IS fighters 'shave beards' as pressure builds on Mosul

IS fighters 'shave beards' as pressure builds on Mosul
IS fighters are shaving their beards and preparing to flee Mosul as a Iraqi forces advance to retake the group's last major stronghold in Iraq.
3 min read
27 October, 2016
IS fighters are shaving their beards and changing hideouts in Mosul [AFP]

Fighters with the Islamic State group (IS) were shaving their beards and changing hideouts in Mosul, residents said, as a major Iraqi offensive moved ever closer to the city on Wednesday.

"I saw some Daesh members and they looked completely different from the last time I saw them," eastern Mosul resident Abu Saif said, using an Arabic acronym for IS.

"They had trimmed their beards and changed their clothes," the former businessman said.

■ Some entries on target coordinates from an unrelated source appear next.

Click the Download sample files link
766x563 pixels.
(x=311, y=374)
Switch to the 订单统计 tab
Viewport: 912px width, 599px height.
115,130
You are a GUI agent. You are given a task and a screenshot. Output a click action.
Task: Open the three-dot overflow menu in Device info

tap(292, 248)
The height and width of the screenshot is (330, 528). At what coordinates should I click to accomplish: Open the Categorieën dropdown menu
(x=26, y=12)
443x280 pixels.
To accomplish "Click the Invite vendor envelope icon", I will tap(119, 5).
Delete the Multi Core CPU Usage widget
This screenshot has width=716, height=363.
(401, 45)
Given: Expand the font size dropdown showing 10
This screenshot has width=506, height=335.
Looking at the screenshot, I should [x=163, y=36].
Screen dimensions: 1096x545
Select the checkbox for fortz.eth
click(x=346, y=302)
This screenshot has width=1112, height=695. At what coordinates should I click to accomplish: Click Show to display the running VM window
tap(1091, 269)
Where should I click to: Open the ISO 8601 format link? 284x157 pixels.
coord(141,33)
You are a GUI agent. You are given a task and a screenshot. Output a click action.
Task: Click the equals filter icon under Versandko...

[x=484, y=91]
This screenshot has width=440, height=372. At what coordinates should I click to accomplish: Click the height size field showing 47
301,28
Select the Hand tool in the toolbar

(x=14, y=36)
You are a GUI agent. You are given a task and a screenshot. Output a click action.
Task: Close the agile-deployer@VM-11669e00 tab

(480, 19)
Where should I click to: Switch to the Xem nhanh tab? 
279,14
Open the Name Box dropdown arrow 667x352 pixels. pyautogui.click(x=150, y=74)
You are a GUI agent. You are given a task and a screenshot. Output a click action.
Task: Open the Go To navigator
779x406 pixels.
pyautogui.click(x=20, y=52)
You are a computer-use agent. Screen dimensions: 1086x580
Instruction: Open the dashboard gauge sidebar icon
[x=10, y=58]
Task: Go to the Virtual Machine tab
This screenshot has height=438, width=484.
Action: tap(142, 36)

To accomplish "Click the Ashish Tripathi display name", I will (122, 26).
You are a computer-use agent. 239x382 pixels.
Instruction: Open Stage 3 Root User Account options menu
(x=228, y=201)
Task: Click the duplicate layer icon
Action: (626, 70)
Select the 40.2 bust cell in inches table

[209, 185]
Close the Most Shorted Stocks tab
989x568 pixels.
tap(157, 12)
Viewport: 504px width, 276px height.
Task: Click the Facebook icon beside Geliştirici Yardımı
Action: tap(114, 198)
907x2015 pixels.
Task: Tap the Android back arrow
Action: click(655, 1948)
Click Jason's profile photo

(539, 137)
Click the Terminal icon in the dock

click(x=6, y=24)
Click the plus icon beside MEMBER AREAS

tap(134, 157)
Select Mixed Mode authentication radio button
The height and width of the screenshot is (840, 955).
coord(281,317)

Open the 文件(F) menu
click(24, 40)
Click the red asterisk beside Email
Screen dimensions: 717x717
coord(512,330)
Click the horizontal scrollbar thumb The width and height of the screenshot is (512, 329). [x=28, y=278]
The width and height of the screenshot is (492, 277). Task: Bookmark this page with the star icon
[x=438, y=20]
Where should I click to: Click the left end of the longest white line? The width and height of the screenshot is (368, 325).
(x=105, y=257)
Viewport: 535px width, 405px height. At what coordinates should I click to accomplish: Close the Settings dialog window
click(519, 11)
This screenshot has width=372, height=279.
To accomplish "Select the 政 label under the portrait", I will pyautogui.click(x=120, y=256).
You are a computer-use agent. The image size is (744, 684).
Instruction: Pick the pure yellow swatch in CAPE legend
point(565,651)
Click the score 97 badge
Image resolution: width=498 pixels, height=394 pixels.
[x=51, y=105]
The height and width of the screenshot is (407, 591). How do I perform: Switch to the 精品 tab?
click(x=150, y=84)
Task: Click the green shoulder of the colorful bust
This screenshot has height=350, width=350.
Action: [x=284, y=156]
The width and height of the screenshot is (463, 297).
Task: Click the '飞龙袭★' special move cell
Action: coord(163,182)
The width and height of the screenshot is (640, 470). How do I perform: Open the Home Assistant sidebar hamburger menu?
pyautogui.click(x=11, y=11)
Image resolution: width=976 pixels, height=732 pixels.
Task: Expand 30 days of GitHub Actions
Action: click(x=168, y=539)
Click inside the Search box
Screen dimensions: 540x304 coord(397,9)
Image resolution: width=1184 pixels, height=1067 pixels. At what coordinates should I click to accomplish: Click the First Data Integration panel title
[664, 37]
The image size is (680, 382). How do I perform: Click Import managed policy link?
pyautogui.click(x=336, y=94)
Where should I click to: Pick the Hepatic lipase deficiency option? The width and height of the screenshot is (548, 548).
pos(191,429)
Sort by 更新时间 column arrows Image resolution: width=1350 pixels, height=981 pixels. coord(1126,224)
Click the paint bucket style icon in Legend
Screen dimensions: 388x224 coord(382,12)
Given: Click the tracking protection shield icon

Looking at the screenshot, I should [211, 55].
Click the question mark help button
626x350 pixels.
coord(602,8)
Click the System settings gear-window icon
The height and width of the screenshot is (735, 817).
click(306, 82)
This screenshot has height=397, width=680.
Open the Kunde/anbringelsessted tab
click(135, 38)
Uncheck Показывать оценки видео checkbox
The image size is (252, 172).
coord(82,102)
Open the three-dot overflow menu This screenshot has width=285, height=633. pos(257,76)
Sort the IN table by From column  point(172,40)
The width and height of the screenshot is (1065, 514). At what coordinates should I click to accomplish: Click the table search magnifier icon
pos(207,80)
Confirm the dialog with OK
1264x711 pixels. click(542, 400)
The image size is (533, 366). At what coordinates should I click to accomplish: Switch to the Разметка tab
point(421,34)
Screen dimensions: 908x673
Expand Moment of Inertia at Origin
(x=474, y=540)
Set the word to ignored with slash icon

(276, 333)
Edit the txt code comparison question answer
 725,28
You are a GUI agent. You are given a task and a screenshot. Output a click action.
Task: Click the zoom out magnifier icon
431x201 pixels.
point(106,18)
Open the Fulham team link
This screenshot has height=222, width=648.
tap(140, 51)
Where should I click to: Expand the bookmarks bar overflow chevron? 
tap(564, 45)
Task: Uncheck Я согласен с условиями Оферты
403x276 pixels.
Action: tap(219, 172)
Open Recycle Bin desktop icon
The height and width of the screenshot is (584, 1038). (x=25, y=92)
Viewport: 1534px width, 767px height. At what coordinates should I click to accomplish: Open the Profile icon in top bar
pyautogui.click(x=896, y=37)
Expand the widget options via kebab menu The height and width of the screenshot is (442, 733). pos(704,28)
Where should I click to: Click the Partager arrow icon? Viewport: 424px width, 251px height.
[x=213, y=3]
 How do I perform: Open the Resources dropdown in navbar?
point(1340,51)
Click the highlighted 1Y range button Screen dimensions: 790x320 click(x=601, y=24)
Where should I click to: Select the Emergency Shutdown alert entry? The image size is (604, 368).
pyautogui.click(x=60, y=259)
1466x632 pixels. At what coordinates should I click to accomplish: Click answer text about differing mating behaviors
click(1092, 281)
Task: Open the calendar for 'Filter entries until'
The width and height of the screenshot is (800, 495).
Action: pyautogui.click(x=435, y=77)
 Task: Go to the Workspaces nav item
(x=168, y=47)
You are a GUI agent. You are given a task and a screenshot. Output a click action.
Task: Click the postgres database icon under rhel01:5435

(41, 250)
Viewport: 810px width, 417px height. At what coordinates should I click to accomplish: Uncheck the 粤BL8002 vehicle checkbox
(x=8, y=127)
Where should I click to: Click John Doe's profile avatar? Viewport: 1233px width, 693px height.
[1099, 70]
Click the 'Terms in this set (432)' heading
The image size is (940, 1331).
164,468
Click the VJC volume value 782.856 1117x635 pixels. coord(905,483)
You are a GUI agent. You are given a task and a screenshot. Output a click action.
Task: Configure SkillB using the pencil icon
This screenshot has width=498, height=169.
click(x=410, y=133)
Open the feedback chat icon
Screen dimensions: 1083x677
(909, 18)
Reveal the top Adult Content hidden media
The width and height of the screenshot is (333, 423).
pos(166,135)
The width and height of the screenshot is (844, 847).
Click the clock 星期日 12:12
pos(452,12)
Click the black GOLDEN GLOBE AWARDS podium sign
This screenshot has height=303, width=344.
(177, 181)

"They must be scared... they are also probably preparing to escape the city."

Residents and military officials said many IS fighters had relocated within Mosul, moving from the east to their traditional bastions on the western bank of the Tigris river, closer to escape routes to Syria.

The sounds of fighting on the northern and eastern fronts of the Mosul offensive could now be heard inside the city, residents said, and US-led coalition aircraft were flying lower over it than usual.

Backed by air and ground support from a US-led 60-nation international coalition, as well as Kurdish Peshmerga forces and tribal militias, tens of thousands of Iraqi fighters have been advancing on Mosul from the south, east and north after an offensive was launched on 17 October to retake the last major Iraqi city under IS control.

Iraqi federal forces have taken a string of towns and villages in a cautious but steady advance over the past week in the face of shelling, sniper fire and suicide car bombings.

About 3,000 to 5,000 IS fighters are believed to be inside Mosul, Iraq's second city, alongside more than a million trapped civilians.

Next stop: Raqqa

With pressure building on the 10th day of the Mosul assault, Western defence chiefs were already looking ahead to the next target - IS's other major stronghold of Raqqa in Syria, where extremists fleeing Mosul are expected to head.

Both US Defence Secretary Ashton Carter and British counterpart Michael Fallon said on Wednesday they expected an offensive on Raqqa to be launched within weeks.

"It starts in the next few weeks," Carter told NBC News before arriving in Brussels for a two-day meeting of NATO defence chiefs.

"That has long been our plan and we will be capable of resourcing both," Carter said.

If Mosul falls, Raqqa will remain as the only major city in either Syria or Iraq under IS control, the vestige of a cross-border "caliphate" the extremists declared after seizing large parts of both countries in mid-2014.

An offensive against Raqqa is likely to be far more complicated than the assault on Mosul however, because unlike in Iraq the coalition does not have a strong ally on the ground in Syria.

I saw some Daesh members and they looked completely different from the last time I saw them.
- Mosul resident

In response to Carter's announcement, a senior military official cautioned that conducting major operations in Raqqa and Mosul at the same time would stretch the coalition, adding that the Raqqa campaign should wait until the Iraqis have made more significant progress in Mosul, where resistance from the militants has been described as heavy.

The senior military official told The Associated Press that if the Mosul and Raqqa operations were done now, the biggest strains would be on fighter jets and reconnaissance aircraft.

The coalition should be able to start the Raqqa operation in the near future, the official said, but declined to give a more precise timeline.

Syria's five-year civil war has left the country in chaos, with extremists, US-backed rebels, Syrian Kurds and President Bashar al-Assad's forces all engaged on multiple fronts.

Agencies contributed to this report.